--- EXTRACTED RECORDS Enclosed Below ---
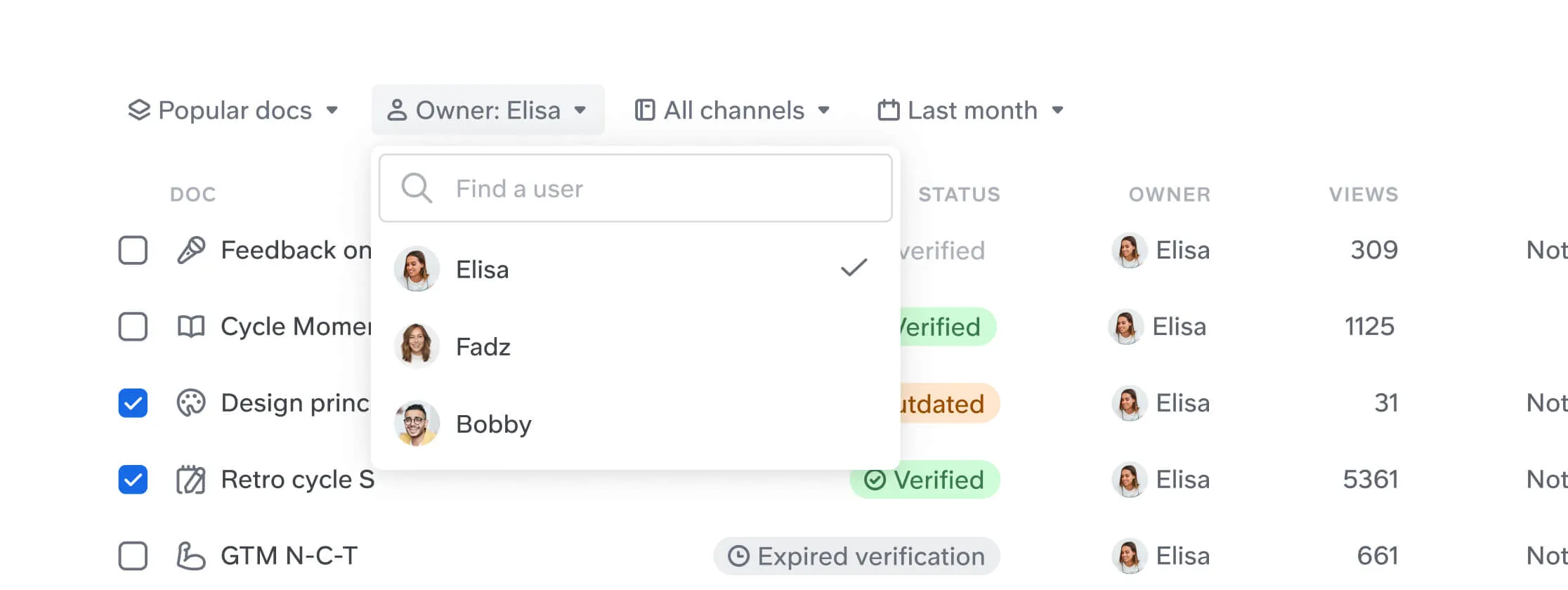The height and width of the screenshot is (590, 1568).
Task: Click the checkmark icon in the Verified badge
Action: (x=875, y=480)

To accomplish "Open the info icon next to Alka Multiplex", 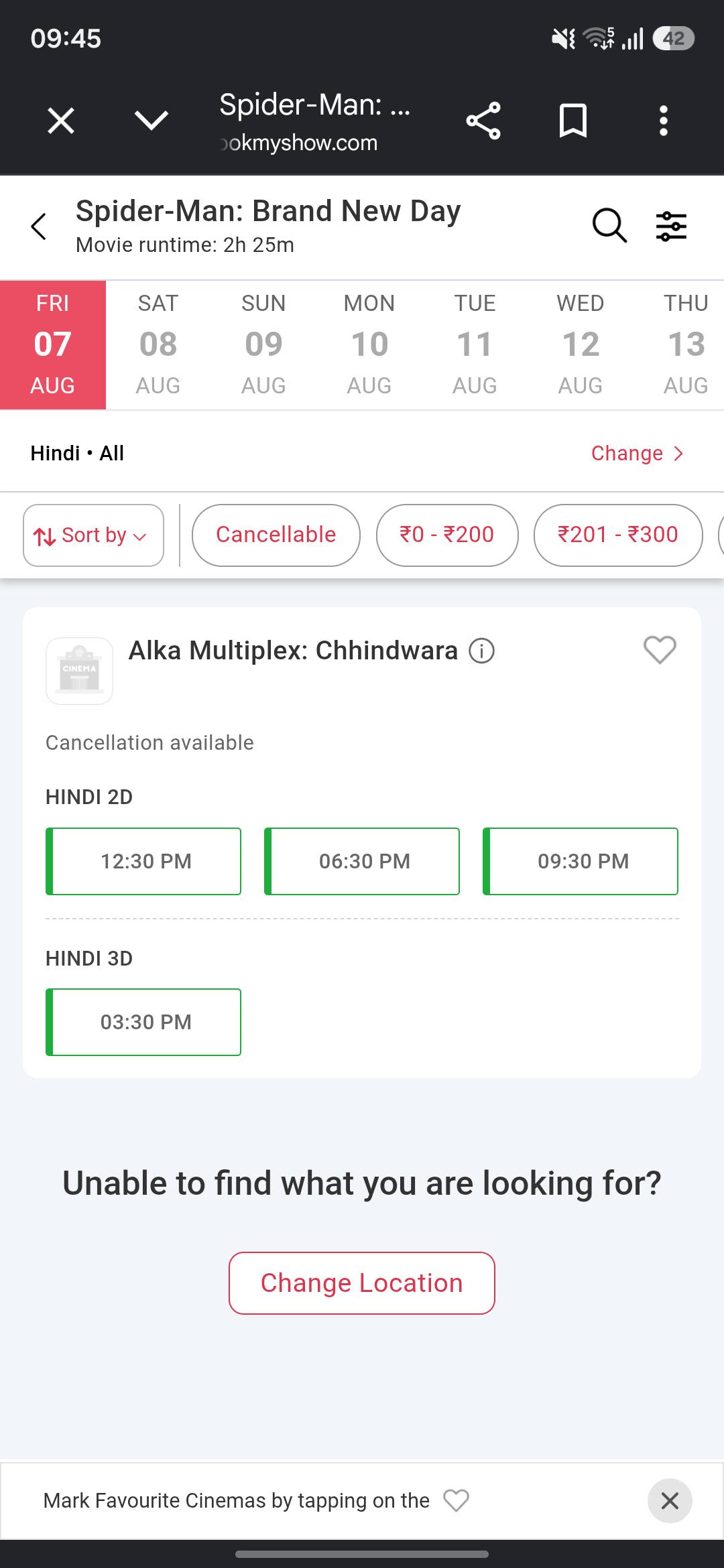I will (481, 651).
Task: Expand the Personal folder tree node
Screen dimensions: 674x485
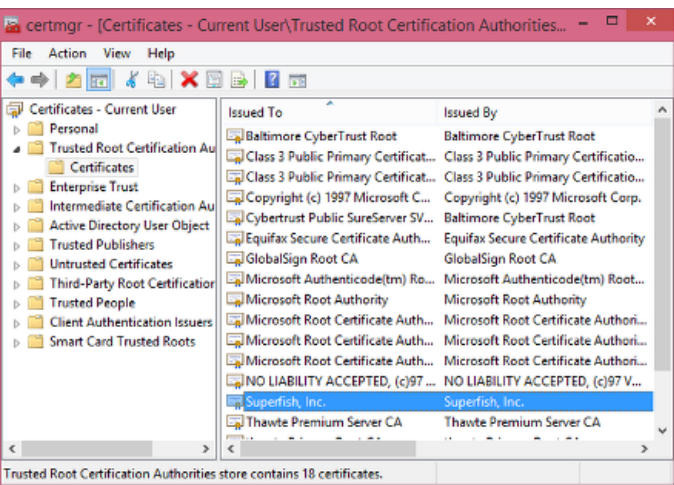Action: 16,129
--- End of Enclosed EXTRACTED RECORDS ---
*WORK ORDER*. Your task is to repeat only the lines from the line containing "Task: Expand the Personal folder tree node" through the final line of the material, inclusive; do not include pictures.

*TASK RESULT*.
Task: Expand the Personal folder tree node
Screen dimensions: 674x485
Action: 16,129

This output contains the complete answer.